SET OF TASKS =
- 1) Answer each question from the review of Ma Rainey's Black Bottom.
(a) In what year did the play open on Broadway?
(b) In which city is the play set?
(c) Which actor plays Levee Green?
- 2) Resume the review of Ma Rainey's Black Bottom after its final sentence, keeping its critical voice.

Regional Reviews: St. Louis
Ma Rainey's Black Bottom
Ma Rainey's Black Bottom won the Tony Award for Best Play after it hit the boards on Broadway in 1984. And, in a wraith-like way, the revival of the uncut stage version presents a Job-like struggle for the soul of Black America: amidst the rise of profane jazz in 1927 and the decline of the blues, the spiritual song of the South. You could be forgiven for not picking up on any of that in last year's movie, which ran an anemic 94 minutes. This version goes the full distance, brimming with purpose and intent in every moment of its two hour and 40 minutes' runtime (including an intermission). And you can imagine, with those original 64 minutes back on display, how it paints a much richer picture, thanks to the relentlessly honest and naturalistic direction of Nada Vaughn.
It's also the only play in Wilson's "Pittsburgh Cycle" (chronicling the lives of Black Americans in the 20th century, by the decades) that takes place outside of Pittsburgh. Ma Rainey's Black Bottom is set in a recording studio in Chicago, even though Ma, herself, does not actually appear until about halfway through. Still, she's entirely worth the wait, as a consummate blues singer and seductress of the juke joint, played in ferocious diva mode by the splendid Maureen L. (Hughes) Williams. (The excellent costumes are by Jean Heckmann.) And while everyone's waiting for the superstar to arrive, we get the lay of the land, for musicians with sharecropper roots who go from gig to gig in a great northern city.
These performers mime their musicianship to a seamless playback over the loudspeaker system, and we quickly learn to accommodate this smooth legerdemain, because the actors holding the instruments are so commanding in their roles. (Gene Rauscher is the composer of the original music, as well as the adroit sound engineer who helps to make the fake seem real.) On stage, handsome Jeremy Thomas is outstanding as the young trumpet-playing upstart, Levee Green, whose jazz is dizzyingly ornate, but whose scribbled lyrics are filled with half-baked innuendo. He cleverly "fills the zone" with a lot of jazz, and all his efforts and spiritual anguish end in grotesque violence. He is philosophically opposed by wizardly Jonathan Garland as the aesthetic Toledo, a book-learned pianist who has painstakingly pieced together some great truths about the Black experience, before and after slavery. And Chris Moore and DeRod Jordan are excellent as session players who joyfully establish the status quo.

SUPPLIED INFORMATION =
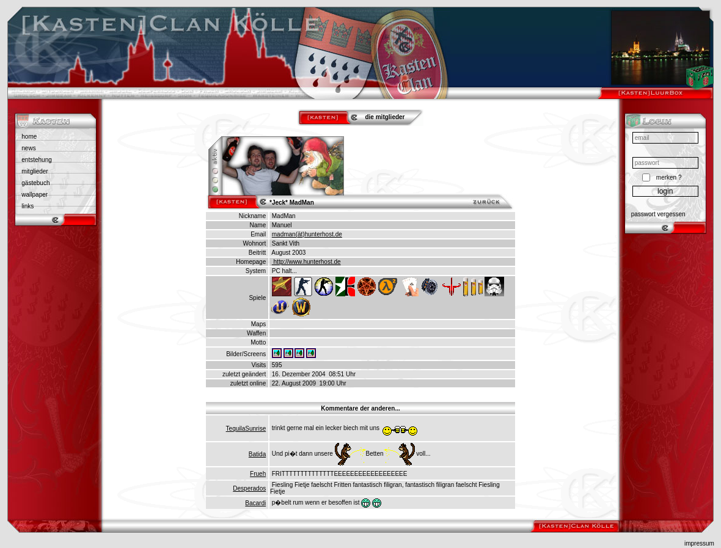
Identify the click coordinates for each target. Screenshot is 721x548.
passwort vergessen (658, 214)
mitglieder (34, 171)
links (27, 206)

RESULTS IN ORDER =
- 1)
(a) 1984
(b) Chicago
(c) Jeremy Thomas

- 2)
The 2020 film went a long way toward shortchanging all of these characters, whose painful introspections add up to bloody murder, and the symbolic death of racial memory and meaning in the end. On stage their ruminations create a flickering merry-go-round view of life in the Jim Crow South. And you can't achieve the same effect on film, by cutting an hour's worth of dialog from an August Wilson play.
Aaron Mermelstein and Mark Lull make a delightful passive-aggressive comic duo as the white guys, the former as an early-days record producer/engineer, the latter a harried and smiling agent for Gertrude "Ma" Rainey. They add surprising amounts of presence and energy to the proceedings. Calysta Yalew is somehow both winsome and sleazy as the stand-in for the fickle tastes of the record-buying public as Dussie Mae, belonging to the blues, but dallying wickedly in 1920s jazz. Aahron Young adds genuine fear and anguish to the role of Sylvester, Ma's nephew, forced to quietly humiliate himself again and again in the course of a recording session. And Bob Tierney is just as solid as the Chicago street cop.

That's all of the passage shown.